GRAPHEIN
 
Principle

It is a retroconversion system of macro-structural documents.  The system architecture is multi-agents .  It
is based on a generic model of structures and provides a specific structure for the treated sample.

 
Model

It describes the topographic relations between the document elements, in the forms of sequences, aggregates and mosaics for the macrostructure, and in the forms of zones and terms for the microstructure.  One accompanies these structures of the direction of progression:  LC for reading direction, HB for top towards bottom, GD for left towards right-hand side.  The physical aspect is more significant in the macro one than in the micro.  On the level of micro, one is very quickly close to the words.

 

The logical aspect is also represented in two manners:  1) by association of a logical label when there is a correspondence with the physical object, 2) by qualifiers of the optc type which indicates, by a function, the type of association:  overlapping, reference, illustration, etc.  The generic aspect is carried out by qualifiers of the Reference mark type:  repetitive, Opt:  optional, Cho:  Sep choice:  indicate the physical type of separator between the areas.
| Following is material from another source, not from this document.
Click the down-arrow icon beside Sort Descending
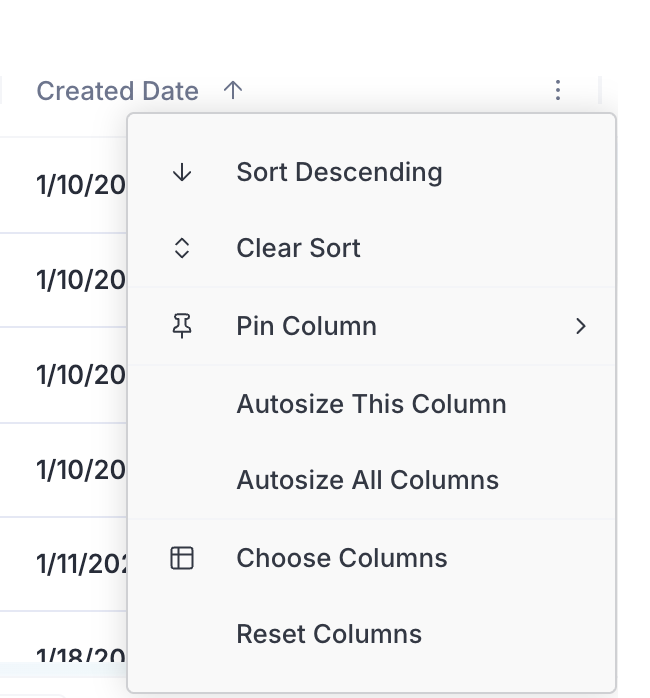This screenshot has width=650, height=698. pos(182,172)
It comes to supplement the representation of the objects by their borders.

 

The model is described formally by an attributed grammar.  It contains generic constructors and qualifiers, attributes and weights describing the certainty on the description of the objects.
 

 
Retroconversion

The strategy is based on the management of hypotheses provided by the model.  According to the number and the safety of these assumptions, the strategy is downward (assumption single and sure) or downward (contrary case).

 

The system is of multi-agents type.  It is based on the engine ATOME Blackboard contains the current solution (state of the specific structure). The selector receives a summary of the BB;  it actuates the corresponding tasks (méta-sources of knowledge).  These tasks select  in their turn the specialists (sources of specialized knowledge) which act directly on the BB. Among these specialists, one finds treatment functions, but also the
hypothesis management function of the model.
 

 
Results

The following figure shows the segmentation result of the first page of an article of the type TSI.  On left, one finds the state of the calls and on the right, the result.  Each object is surrounded and accompanied by a label.  It is seen that the system is able to identify titles, legends, paragraphs and continuities of pagraphes on the columns.
 

The following figure shows that the system is able to identify the figures and their legends, as well as the numbers of page.